Construit par Frank Gehry, le Walt Disney Hall compte depuis plus d’une décennie parmi un des incontournables de Downtown LA, qui est redevenu à la mode ces dernières années, après s’être longtemps résumé à un quartier d’affaires laissé aux sans-abri la nuit tombée. C’est dans cette salle de concert, qui attire autant les mélomanes que les curieux d’invention architecturale, que le Los Angeles Philharmonic Orchestra a des quartiers. A la tête de l’une des principales phalanges de la côte ouest depuis 2009, Gustavo Dudamel, défend un vaste répertoire, qui n’oublie ni la musique contemporaine, ni les compositeurs américains – à l’honneur entre autres dans le panorama auquel nous avons assisté le mois dernier.

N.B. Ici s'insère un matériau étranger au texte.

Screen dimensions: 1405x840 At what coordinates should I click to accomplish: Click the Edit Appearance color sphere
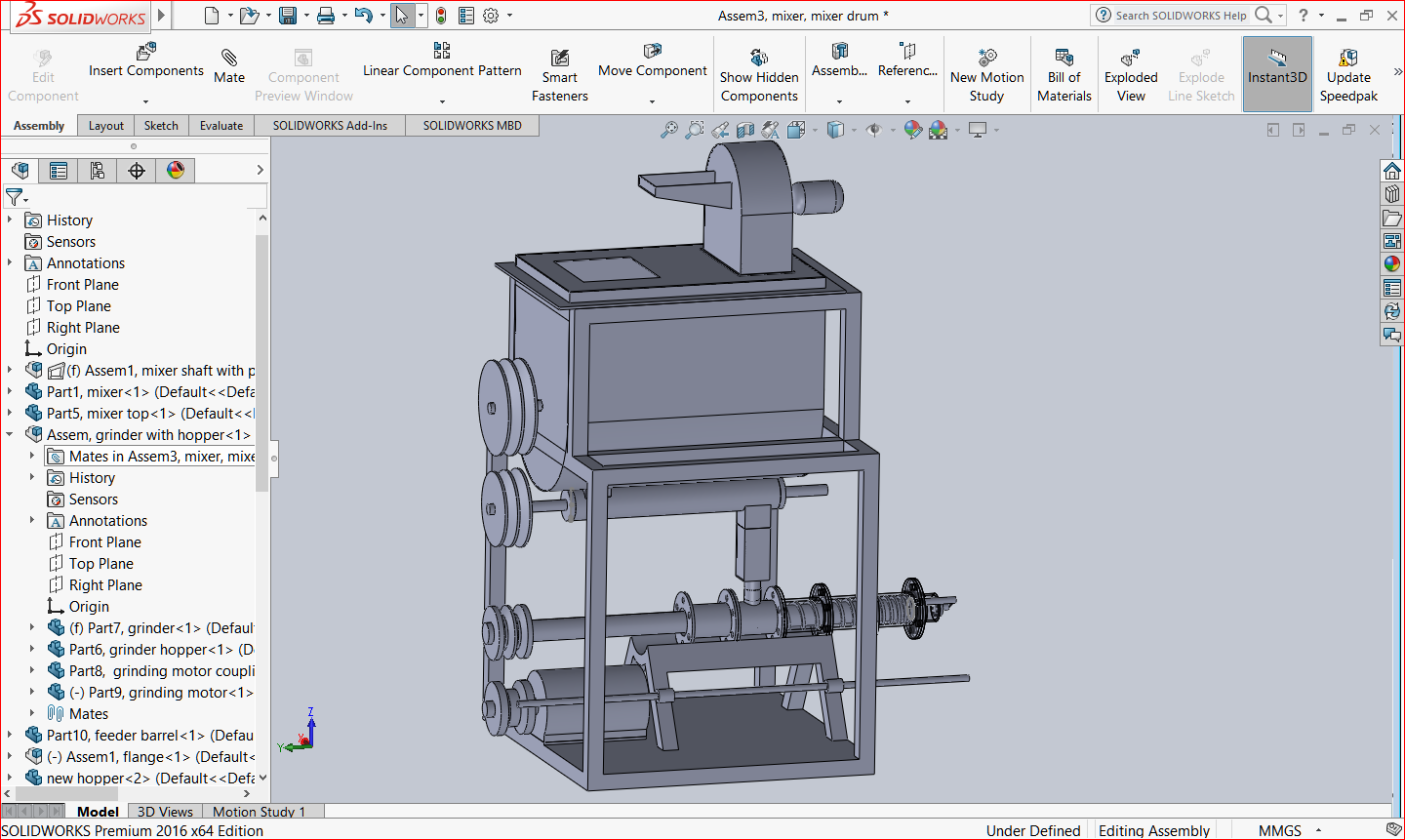pos(912,130)
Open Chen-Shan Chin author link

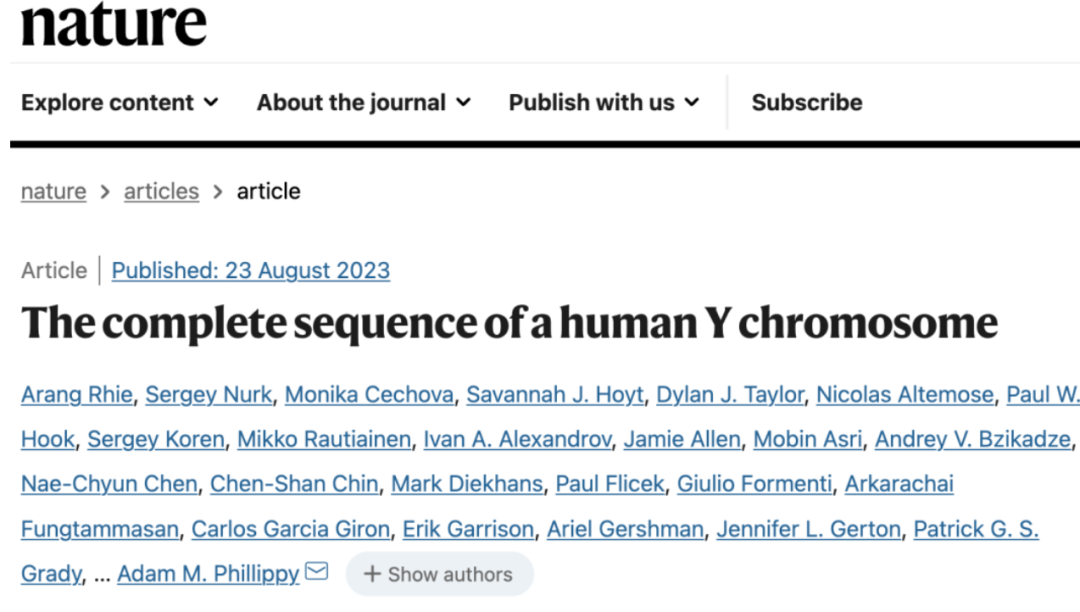coord(293,484)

De manière éloquente, le chef vénézuélien avait ouvert son mandat avec la création de City noir de John Adams. Mais son engagement pour les œuvres d’aujourd’hui, sans préjugés esthétiques au demeurant, ne se limite pas à l’événement de la première mondiale.
Commande du LA Philharmonic créée en octobre 2018, Sustain d’Andrew Norman revient ainsi à l’affiche en ce début novembre, sous la même baguette enthousiaste envers ce panorama sonore inspiré par la conscience de l’urgence écologique de notre temps. Distillés d’abord au piano, les légers arpèges initiaux amorcent une traversée musicale qui enveloppe l’auditeur, où la plastique se fait à l’occasion lancinante, avant un crescendo vers un maelström rythmé et nerveux qui brasse l’ensemble des pupitres. Le motif augural revient, comme une scansion vers une autre vague, avant de refermer la partition, un peu plus d’une demi-heure après les premières notes, sur les échos des violons aux confins du silence. Au-delà du propos, on ne pourra qu’être sensible à une maîtrise des textures et des couleurs orchestrales, habilement décantées par l’interprétation. Accessible et évocatrice, l’écriture s’abstient cependant des accents de la trivialité et de la sentimentalité.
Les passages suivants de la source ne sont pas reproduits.